Me puse un jersey grueso y unos pantalones tejanos. Me embutí en el bolsillo la calderilla que había sobre la mesa y salí afuera. Seguro que Izumi no podía dormir y había salido a dar un paseo sola. En los alrededores reinaba una paz absoluta, no se apreciaba el menor movimiento. Justo entonces había amainado el viento. Sólo se oía el crujido de las suelas de goma de mis zapatillas de tenis sobre las pequeñas piedras. Crujían de forma tan exagerada que parecía la música de fondo de una película. Se me ocurrió que Izumi podría haberse dirigido al puerto. De hecho, era el único sitio al que podía ir. Sólo había un camino que llevara al puerto, o sea, que no cabía la posibilidad de que nos cruzáramos sin vernos. A la que te apartabas de aquel sendero, enseguida te adentrabas en la montaña. Las luces de las casas que lo bordeaban estaban todas apagadas y la claridad de la luna teñía de plata la superficie de la tierra. «Parece un paisaje submarino», pensé.
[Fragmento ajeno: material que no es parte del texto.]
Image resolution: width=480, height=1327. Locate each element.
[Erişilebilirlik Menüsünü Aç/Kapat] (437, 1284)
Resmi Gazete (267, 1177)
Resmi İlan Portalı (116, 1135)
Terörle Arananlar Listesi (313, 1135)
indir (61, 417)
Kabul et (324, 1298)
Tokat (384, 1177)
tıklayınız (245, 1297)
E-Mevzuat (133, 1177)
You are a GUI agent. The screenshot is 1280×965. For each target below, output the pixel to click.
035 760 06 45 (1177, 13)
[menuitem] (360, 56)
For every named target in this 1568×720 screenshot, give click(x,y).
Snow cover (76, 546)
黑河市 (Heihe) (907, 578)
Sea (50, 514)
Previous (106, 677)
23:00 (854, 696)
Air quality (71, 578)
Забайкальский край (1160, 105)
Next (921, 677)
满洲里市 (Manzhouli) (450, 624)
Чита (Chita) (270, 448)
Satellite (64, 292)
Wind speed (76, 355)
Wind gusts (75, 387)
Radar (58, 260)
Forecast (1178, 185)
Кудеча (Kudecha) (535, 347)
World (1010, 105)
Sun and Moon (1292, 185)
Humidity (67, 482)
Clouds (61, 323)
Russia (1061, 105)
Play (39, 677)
Tras recorrer la mitad del camino que conducía al puerto me dio la sensación de que una música sonaba débilmente dentro de mis oídos. Me detuve. Al principio creía que era una alucinación auditiva. Algo parecido al silbido causado por el cambio de presión atmosférica. Pero, al escuchar con atención, comprendí que aquel sonido poseía una melodía. Contuve la respiración y me concentré en mis oídos. Como si sumergiera el corazón en la oscuridad del interior de mi cuerpo. Alguien estaba tocando música en aquellos momentos. Una música en vivo, sin amplificadores ni altavoces. Una música que hacía vibrar el transparente aire de la noche hasta llegar a mis oídos. ¿De qué instrumento se trataba? Sí, era un
buzuki
, aquel instrumento parecido a una mandolina que Anthony Quinn tocaba en
Zorba el griego
. Pero ¿quién diablos lo tocaría ahora en plena noche? ¿Y dónde?